-------- SUPPLIED MATERIAL --------

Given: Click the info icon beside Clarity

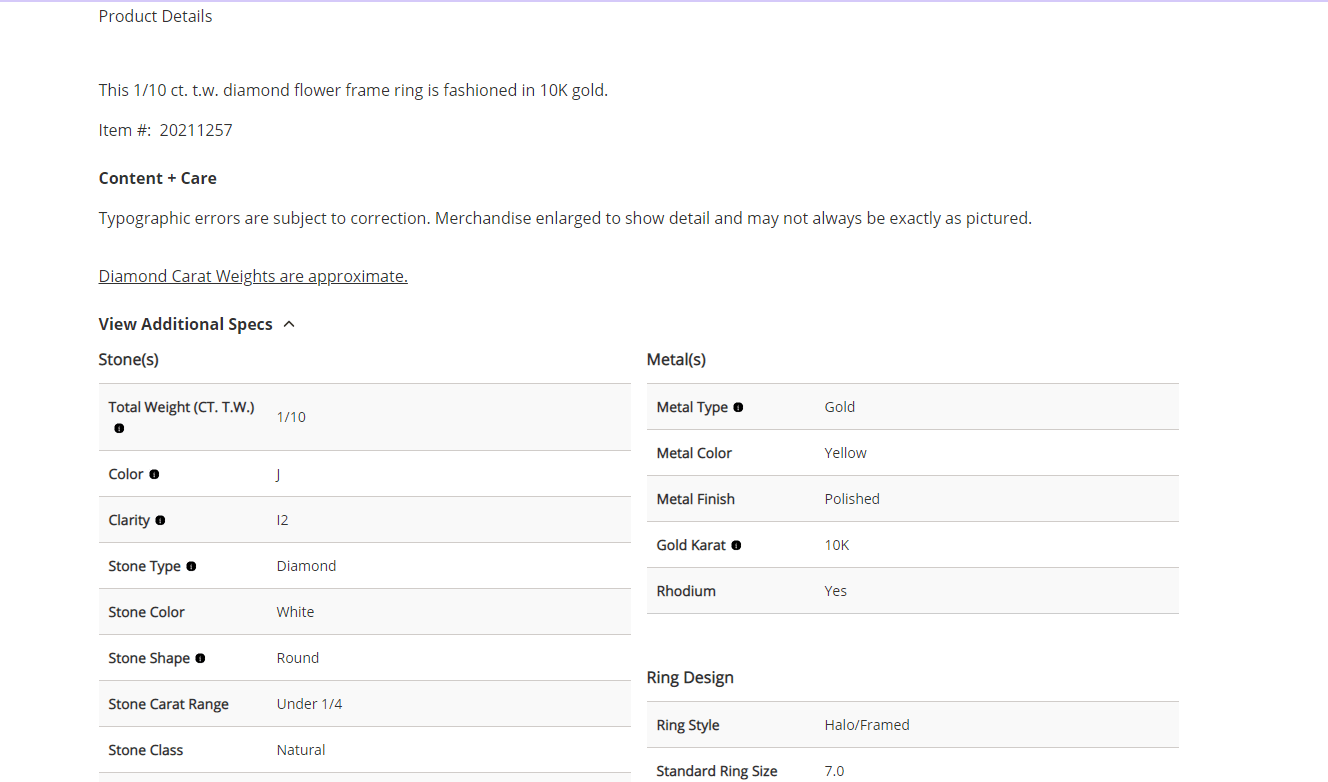Looking at the screenshot, I should pos(160,520).
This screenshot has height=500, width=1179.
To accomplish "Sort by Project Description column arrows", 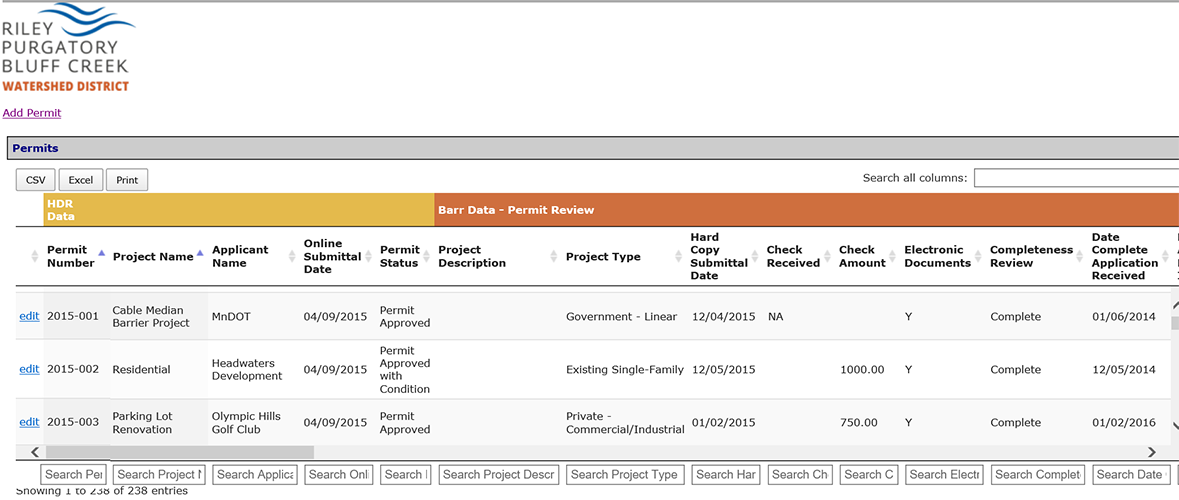I will (554, 257).
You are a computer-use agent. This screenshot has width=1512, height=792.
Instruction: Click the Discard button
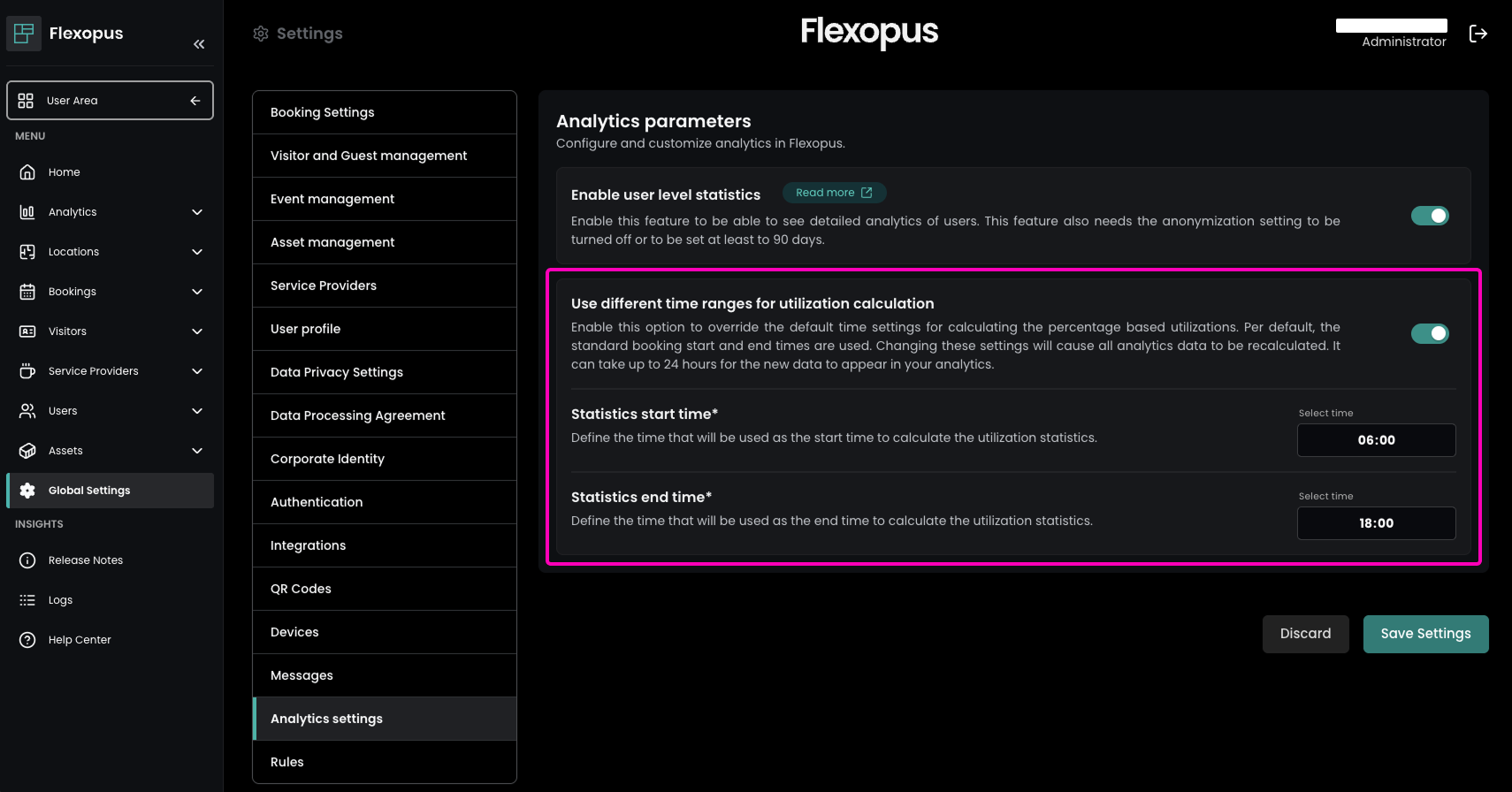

--------

→ WHAT THE TASK ASKS
Would you show all lines of the material above that contain the word "height"?

→ EXERCISE ANSWER
This screenshot has height=500, width=1179.
You are a computer-use agent. This screenshot has width=1512, height=792.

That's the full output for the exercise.